Walt Disney's Carousel of Progress sits in the back of Tomorrowland, one of the many subsections of the Magic Kingdom park. Most people pass by it without a second thought. After all, it's nothing flashy, and the technology itself is dated at best, but back in 1964, it was the star of the New York's World's Fair, and Walt himself brought it as his presentation. Animatronics were fairly new, and a rotating theatre show was exciting for all who got a chance to watch. Evidently, not much about it had changed from then to the early 2000s. As a child, however, I was mesmerized.
The show follows an American family throughout different decades, covering history and technology as it evolved. The theme song has stuck with me for two decades now, reminding me that the future is filled with incredible possibilities. Spending my very early childhood living in South Florida meant many trips to Disney World with a year-round family pass. I had so many favorites growing up, but Carousel of Progress was always the standout.
I loved the way the seats rotated around the cylindrical theatre stage, taking you on a trip through time. I loved the little animatronic dog that never seemed to age. I loved the chapter set far into the future, the 21st century that we now live in. They had mock-up versions of virtual reality gaming and talked about technology that is now older than DVDs. At the time, these were futuristic hypothetical technologies, and it was unbelievable to watch our world slowly emulate what the attraction predicted. To this day, it's one of the oldest running attractions in the history of Disney World, and it was always Walt's favorite.

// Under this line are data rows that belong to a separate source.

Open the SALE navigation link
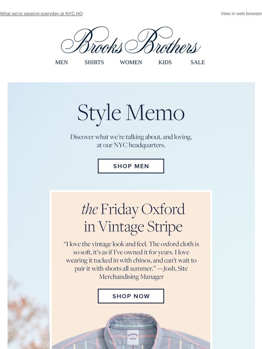The width and height of the screenshot is (262, 349). tap(197, 62)
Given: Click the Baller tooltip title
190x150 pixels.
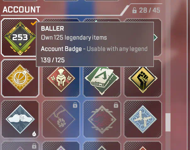Looking at the screenshot, I should [x=53, y=29].
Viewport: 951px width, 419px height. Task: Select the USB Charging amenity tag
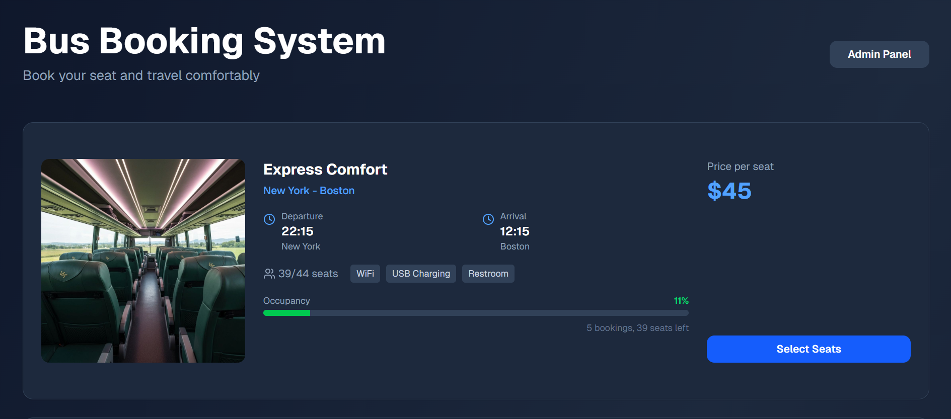[x=421, y=274]
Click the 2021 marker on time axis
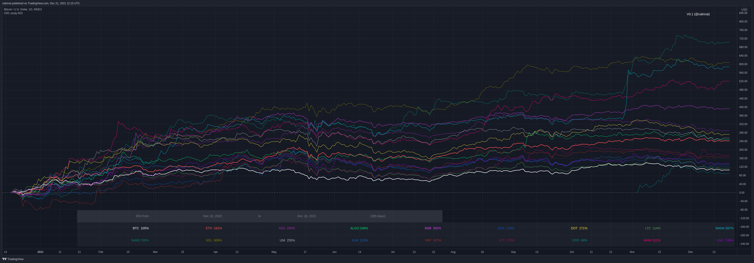The image size is (754, 263). pos(40,252)
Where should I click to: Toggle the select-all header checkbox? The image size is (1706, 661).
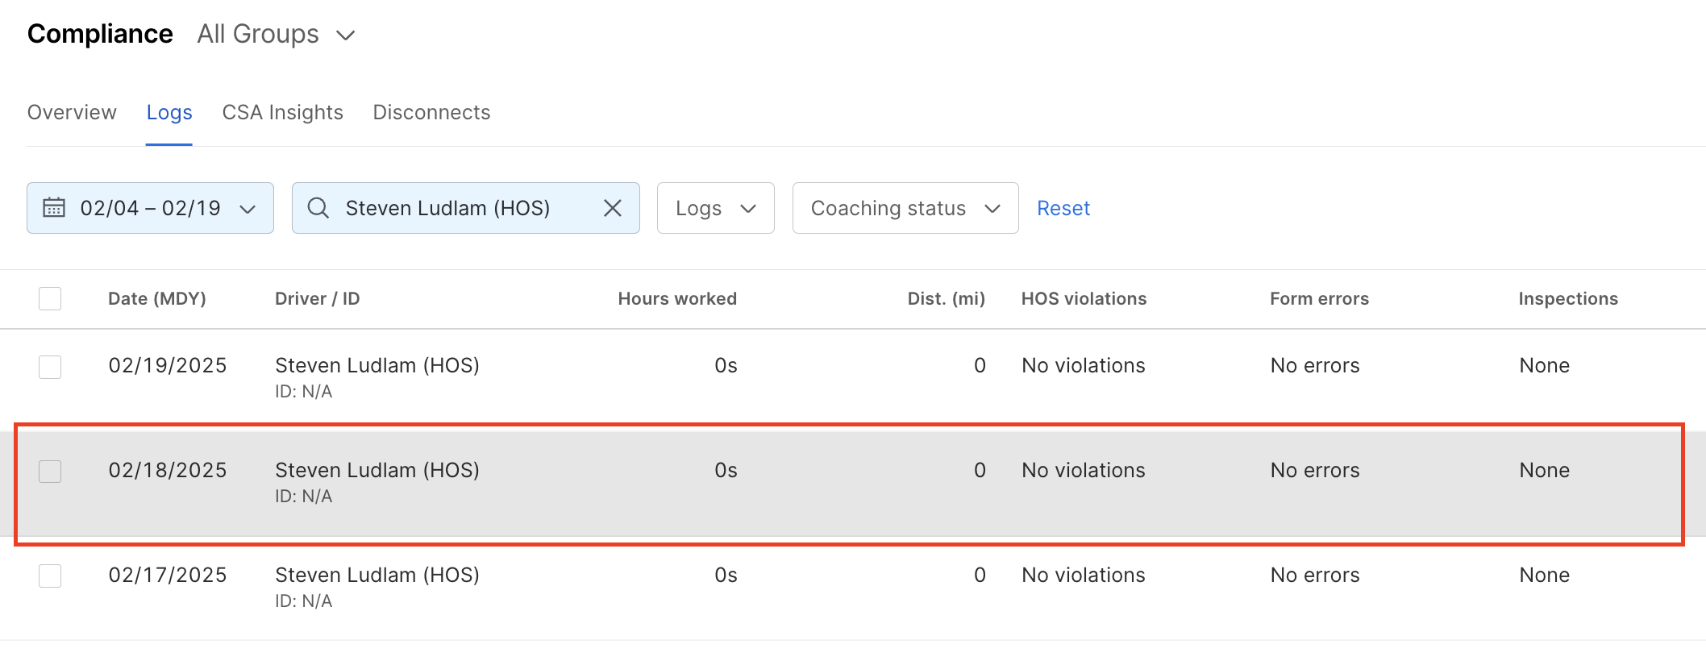click(x=50, y=299)
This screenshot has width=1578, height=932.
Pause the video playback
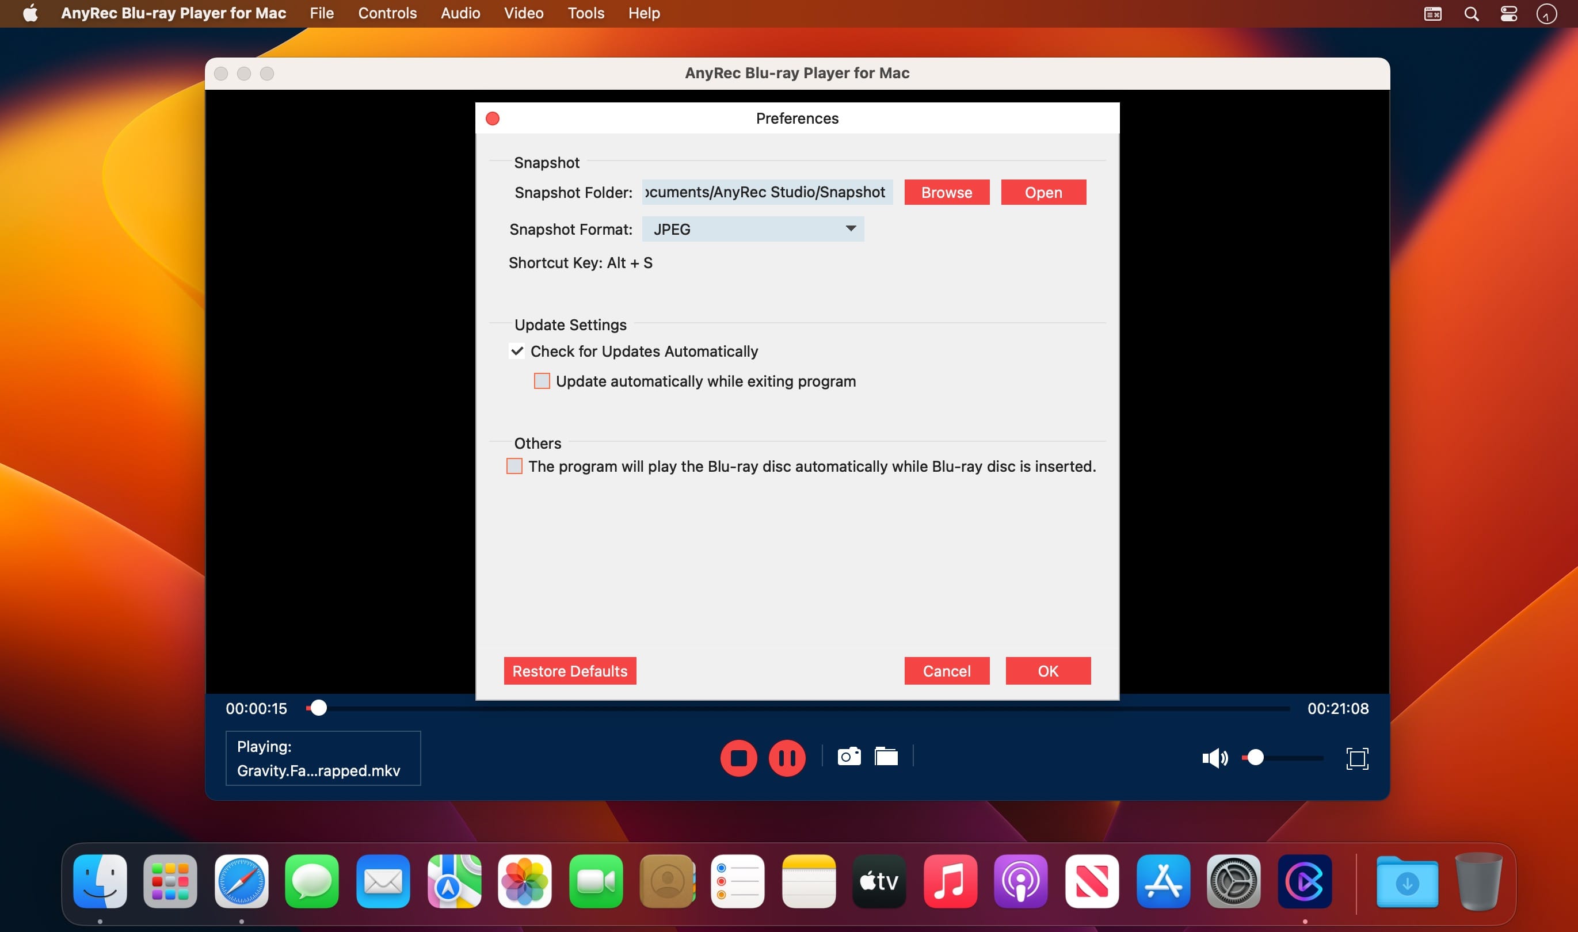786,758
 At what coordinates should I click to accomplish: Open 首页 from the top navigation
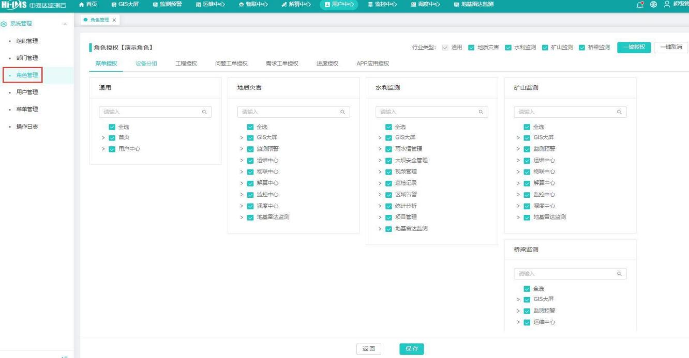88,5
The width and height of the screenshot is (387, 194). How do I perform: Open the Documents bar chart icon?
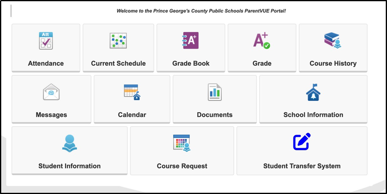coord(214,92)
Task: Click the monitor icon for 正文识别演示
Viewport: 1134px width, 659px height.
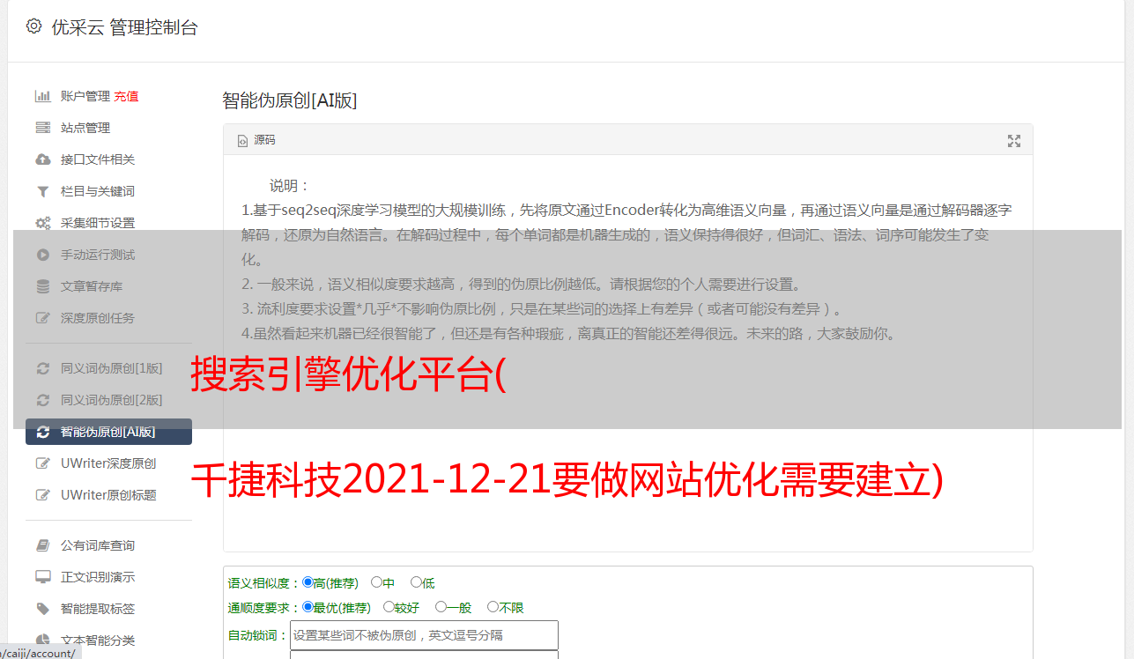Action: coord(42,577)
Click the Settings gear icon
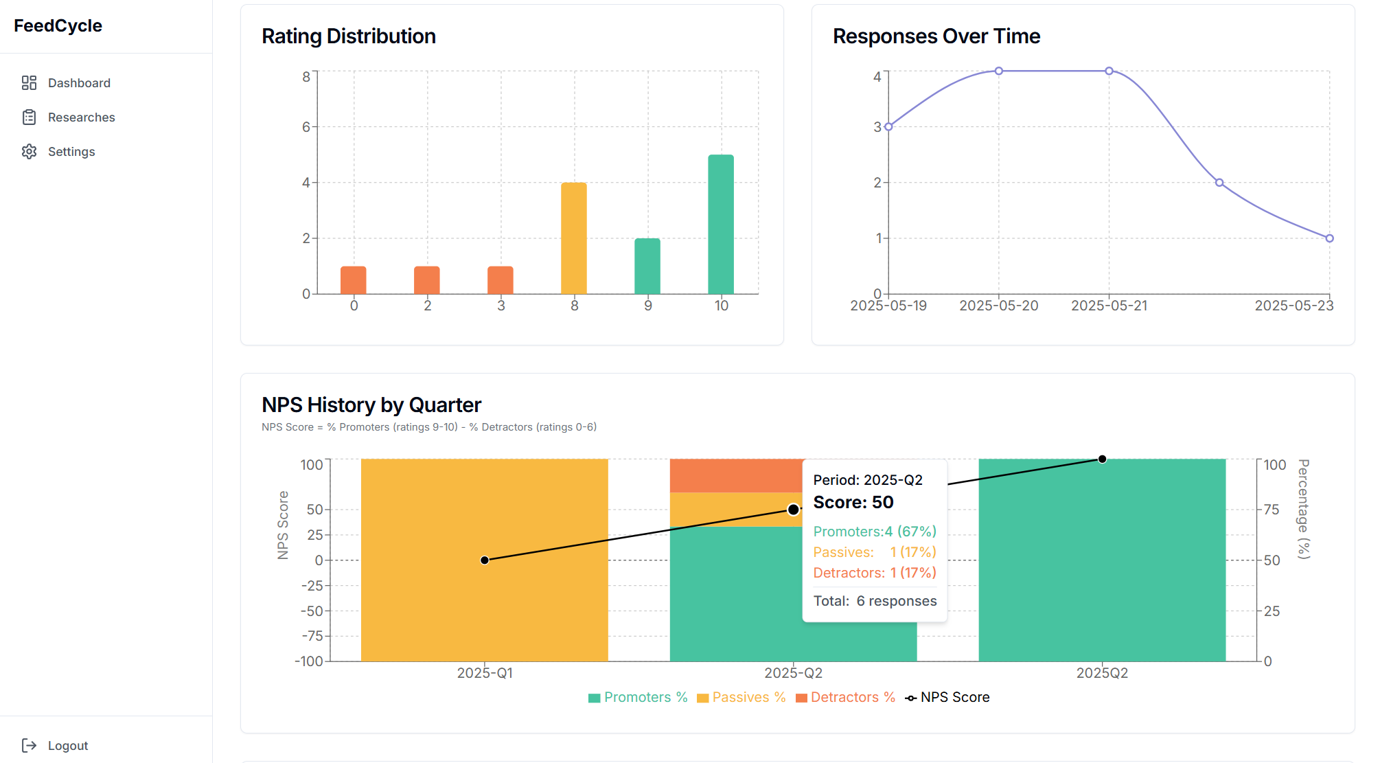1380x763 pixels. coord(29,152)
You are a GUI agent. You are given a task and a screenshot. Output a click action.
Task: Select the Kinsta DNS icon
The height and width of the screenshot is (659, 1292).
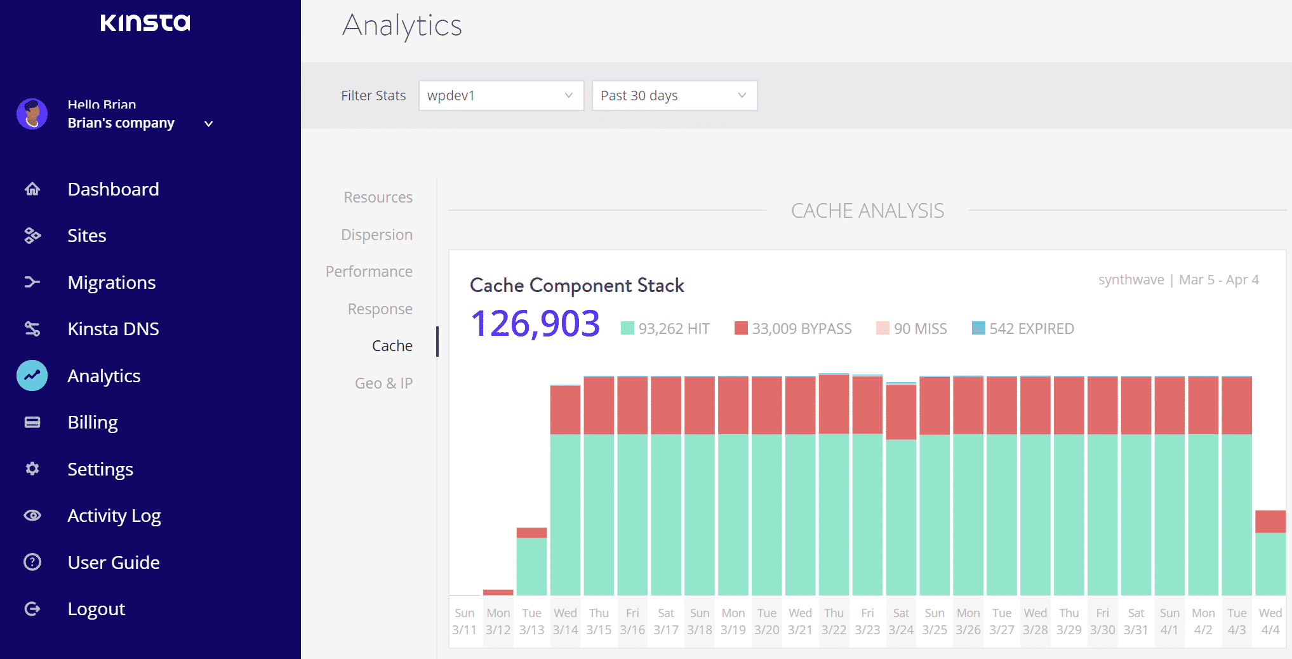(32, 329)
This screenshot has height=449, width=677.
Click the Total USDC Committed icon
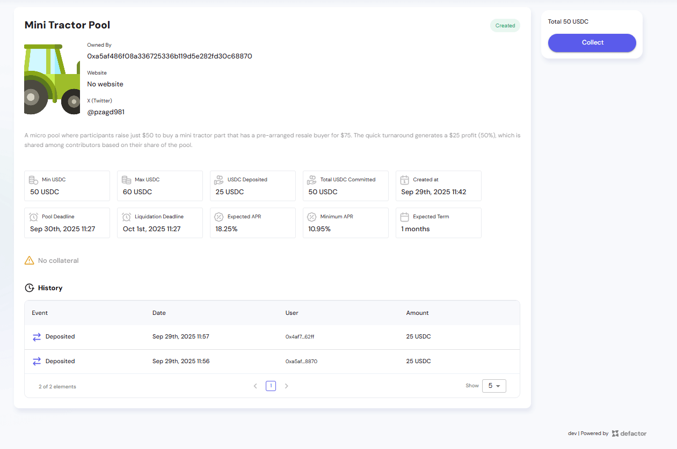[x=312, y=180]
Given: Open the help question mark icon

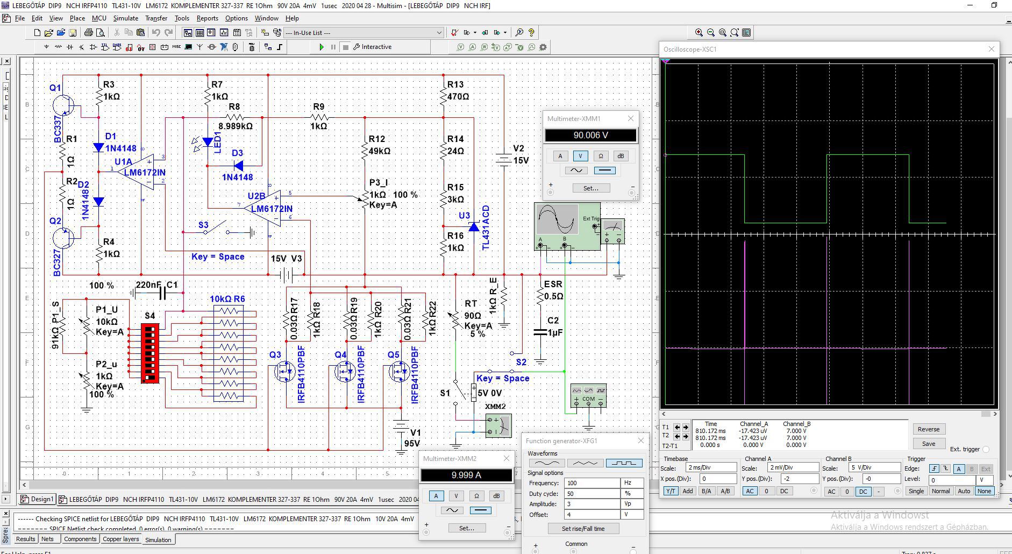Looking at the screenshot, I should click(x=531, y=33).
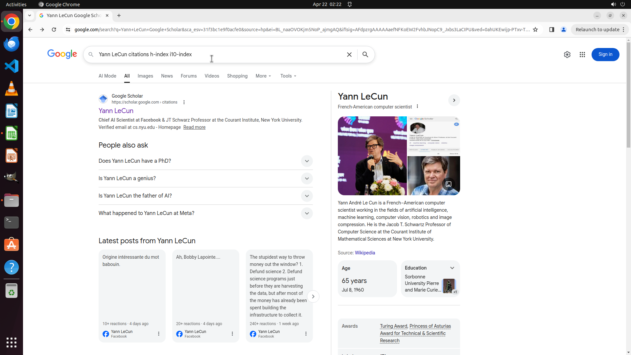Open the More search filters dropdown

[263, 76]
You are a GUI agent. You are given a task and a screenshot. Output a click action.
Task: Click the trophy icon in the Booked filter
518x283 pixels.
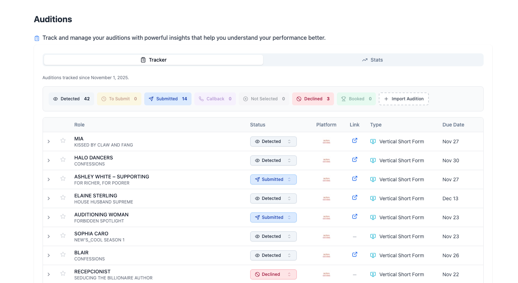[344, 99]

I know it's just a theme park attraction, but I've carried its themes with me through my entire life. It's not just about ideas, but about the power of them. During the ride, you watch as humanity conjures up dreams and then makes them reality. There's something beautiful and classic about the experience. It feels like a time capsule of our history, and out of everything Walt Disney created, I think this piece best captures the way he viewed the world.
While people flock to Space Mountain and Dumbo's Flight, my dad and I were always the most eager to ride the Carousel of Progress. It became a beloved childhood memory, something I'm able to gush about even now at the age of almost 20. I'm not sure how much longer the attraction will remain open, as it's getting old now and needs frequent repairs, but I'm grateful that it stuck around long enough for me to see it. The ride is a special glimpse into the birth of modern technology, showing both what we've accomplished and what we're capable of if we can dream it.